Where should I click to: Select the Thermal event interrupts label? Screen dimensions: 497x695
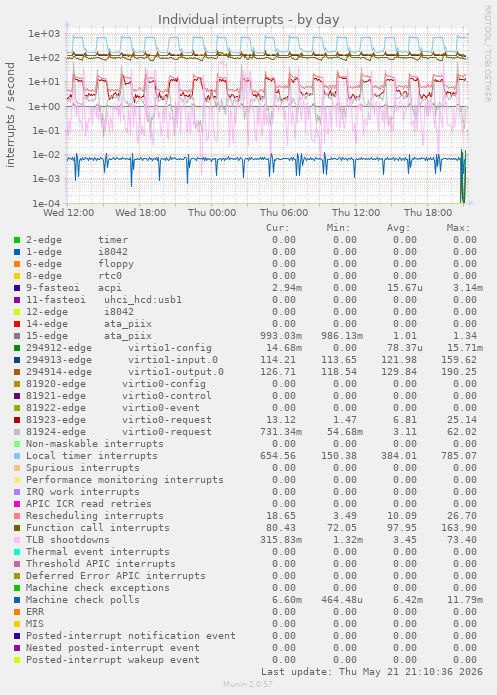98,552
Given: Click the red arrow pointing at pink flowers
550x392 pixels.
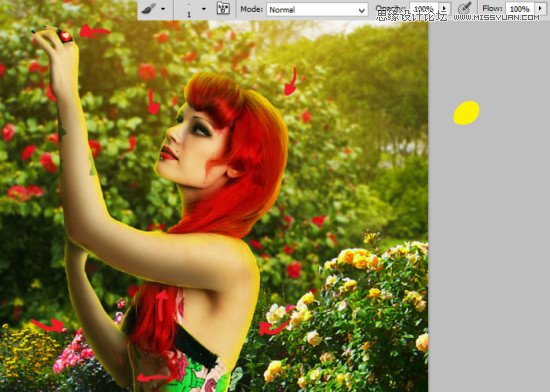Looking at the screenshot, I should (49, 326).
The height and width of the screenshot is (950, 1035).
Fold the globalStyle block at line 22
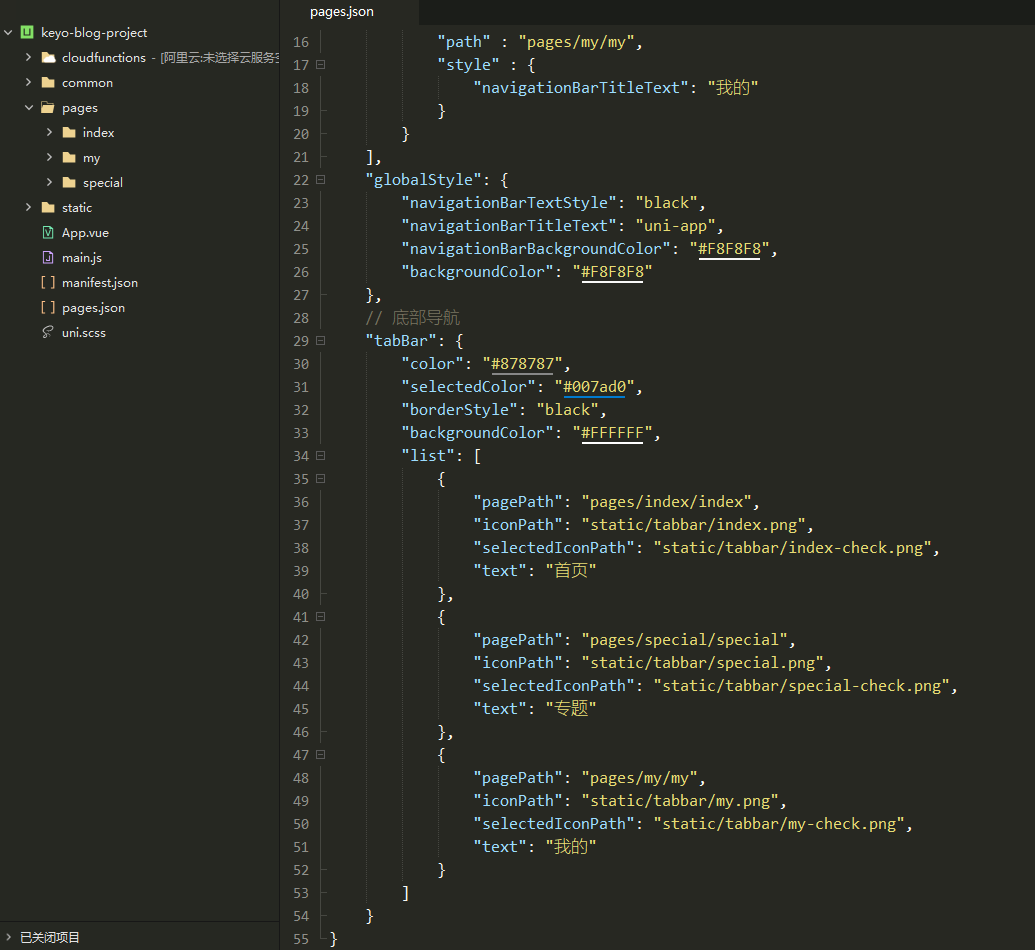point(320,180)
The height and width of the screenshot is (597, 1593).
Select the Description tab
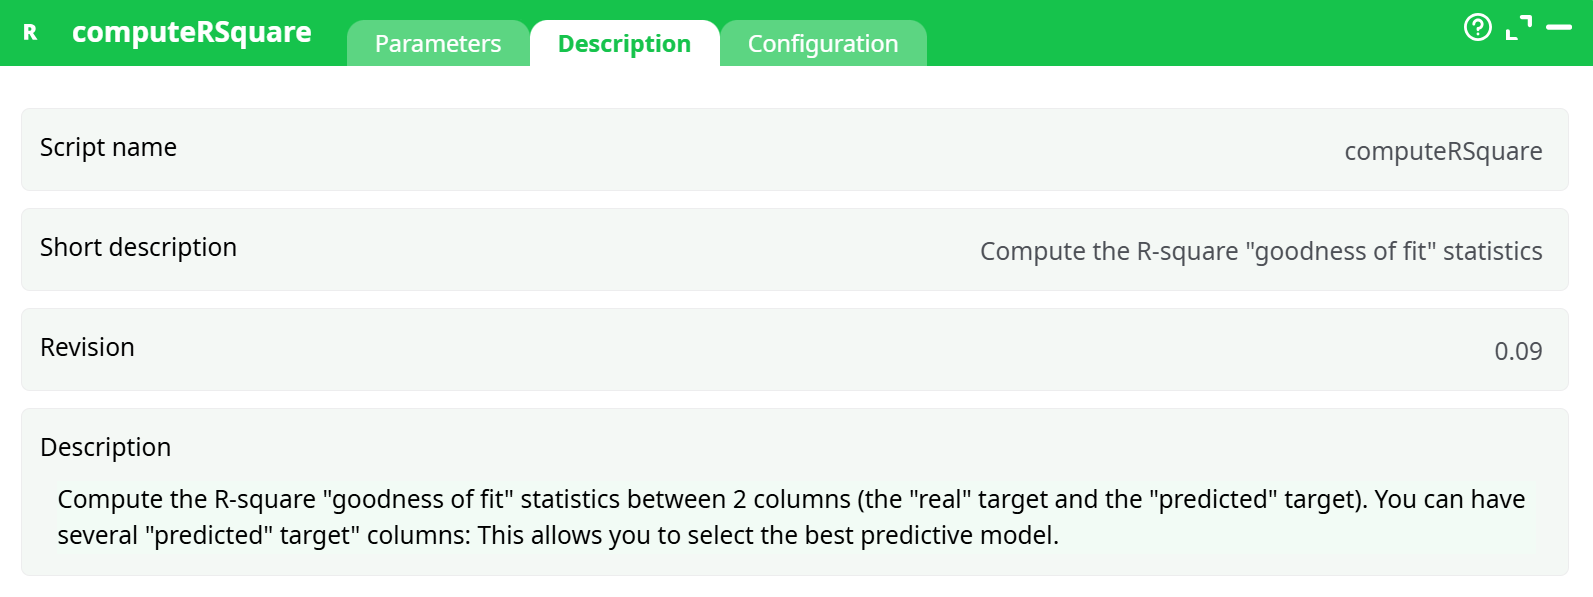click(624, 44)
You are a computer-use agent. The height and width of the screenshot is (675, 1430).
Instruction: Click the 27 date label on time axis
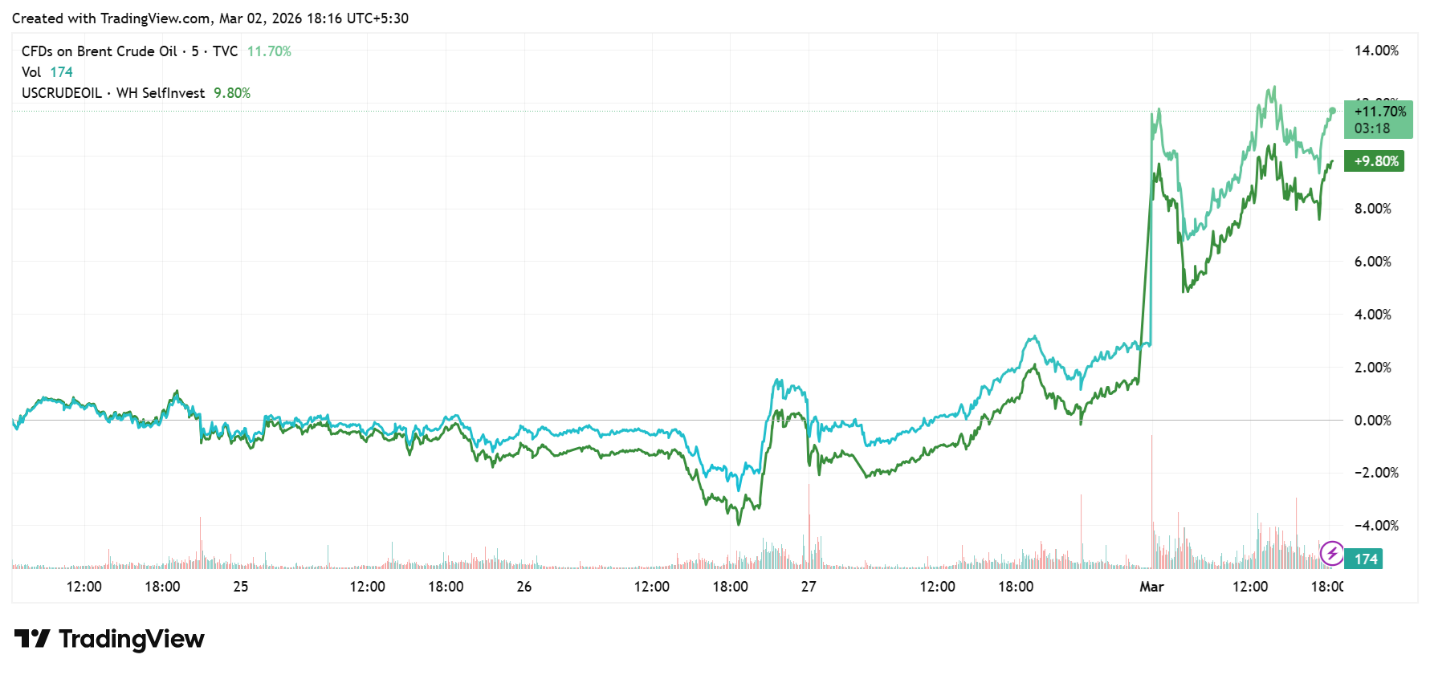809,587
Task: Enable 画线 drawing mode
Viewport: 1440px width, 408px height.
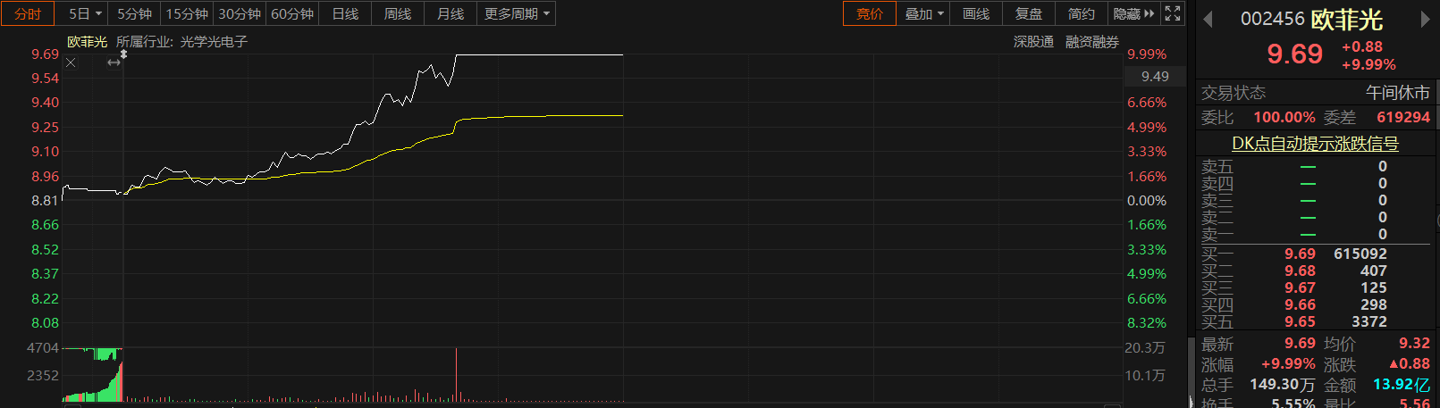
---+---
_EXERCISE INSTRUCTIONS_
Throughout the material above, find every line holding "width" and copy it.

_TASK SOLUTION_
The height and width of the screenshot is (950, 1035).
The height and width of the screenshot is (597, 1593).
You are a computer-use agent. The height and width of the screenshot is (675, 1430).
Viewport: 1440px width, 408px height.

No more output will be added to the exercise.